* **Exercise prompt**: Locate each line below that contains the word "accomplish", and reproduce every such line in full.

* **Listing**:
◆ ◆ ◆ ◆ ◆
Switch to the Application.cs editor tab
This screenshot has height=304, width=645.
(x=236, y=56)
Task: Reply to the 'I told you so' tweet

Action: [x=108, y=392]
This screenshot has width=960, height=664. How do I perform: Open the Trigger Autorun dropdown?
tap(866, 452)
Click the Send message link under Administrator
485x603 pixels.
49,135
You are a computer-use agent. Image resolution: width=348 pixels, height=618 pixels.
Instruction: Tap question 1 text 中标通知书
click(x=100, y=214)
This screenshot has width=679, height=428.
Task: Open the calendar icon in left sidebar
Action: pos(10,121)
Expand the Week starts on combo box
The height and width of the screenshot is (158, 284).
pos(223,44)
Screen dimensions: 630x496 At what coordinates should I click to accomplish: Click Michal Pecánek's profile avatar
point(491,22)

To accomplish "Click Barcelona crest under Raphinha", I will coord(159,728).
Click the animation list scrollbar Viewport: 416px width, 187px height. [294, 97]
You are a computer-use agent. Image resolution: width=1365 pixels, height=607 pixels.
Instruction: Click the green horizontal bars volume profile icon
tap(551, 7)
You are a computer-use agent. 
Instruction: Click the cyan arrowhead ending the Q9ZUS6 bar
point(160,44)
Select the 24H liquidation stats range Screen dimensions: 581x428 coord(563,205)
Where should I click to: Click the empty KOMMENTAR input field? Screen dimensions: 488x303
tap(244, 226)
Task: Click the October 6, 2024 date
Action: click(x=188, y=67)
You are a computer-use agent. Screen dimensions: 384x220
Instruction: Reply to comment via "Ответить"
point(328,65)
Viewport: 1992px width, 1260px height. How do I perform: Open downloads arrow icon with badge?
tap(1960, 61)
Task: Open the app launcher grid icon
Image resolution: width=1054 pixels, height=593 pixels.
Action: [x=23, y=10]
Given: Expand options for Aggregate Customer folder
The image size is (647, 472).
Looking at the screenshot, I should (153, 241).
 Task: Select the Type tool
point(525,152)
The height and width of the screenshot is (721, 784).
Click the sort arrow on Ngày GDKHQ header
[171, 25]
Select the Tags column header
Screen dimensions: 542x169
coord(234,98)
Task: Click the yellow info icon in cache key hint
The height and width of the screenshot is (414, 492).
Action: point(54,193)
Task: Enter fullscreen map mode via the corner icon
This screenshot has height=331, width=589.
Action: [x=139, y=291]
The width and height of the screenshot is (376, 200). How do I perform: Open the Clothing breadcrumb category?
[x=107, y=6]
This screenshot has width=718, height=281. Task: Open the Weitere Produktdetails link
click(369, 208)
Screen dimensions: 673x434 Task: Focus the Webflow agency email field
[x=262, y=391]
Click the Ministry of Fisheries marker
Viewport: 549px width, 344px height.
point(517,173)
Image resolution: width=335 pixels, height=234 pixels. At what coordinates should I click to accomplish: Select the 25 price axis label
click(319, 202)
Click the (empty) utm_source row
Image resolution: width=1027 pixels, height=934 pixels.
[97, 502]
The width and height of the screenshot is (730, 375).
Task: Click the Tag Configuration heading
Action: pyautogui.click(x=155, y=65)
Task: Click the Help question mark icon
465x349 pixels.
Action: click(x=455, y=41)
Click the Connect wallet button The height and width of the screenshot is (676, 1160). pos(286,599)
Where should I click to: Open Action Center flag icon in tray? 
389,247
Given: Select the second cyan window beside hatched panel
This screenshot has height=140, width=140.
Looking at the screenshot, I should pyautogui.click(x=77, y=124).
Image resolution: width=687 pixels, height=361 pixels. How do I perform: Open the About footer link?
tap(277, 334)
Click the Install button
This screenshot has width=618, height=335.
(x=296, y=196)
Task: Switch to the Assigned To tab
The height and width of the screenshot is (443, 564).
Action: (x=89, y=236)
◆ ◆ ◆ ◆ ◆
* **Expected answer**:
Screen dimensions: 630x496 At what coordinates should I click to accomplish: Click Michal Pecánek's profile avatar
To accomplish "Click Barcelona crest under Raphinha", I will coord(159,728).
Image resolution: width=335 pixels, height=234 pixels. At what coordinates should I click to accomplish: Select the 25 price axis label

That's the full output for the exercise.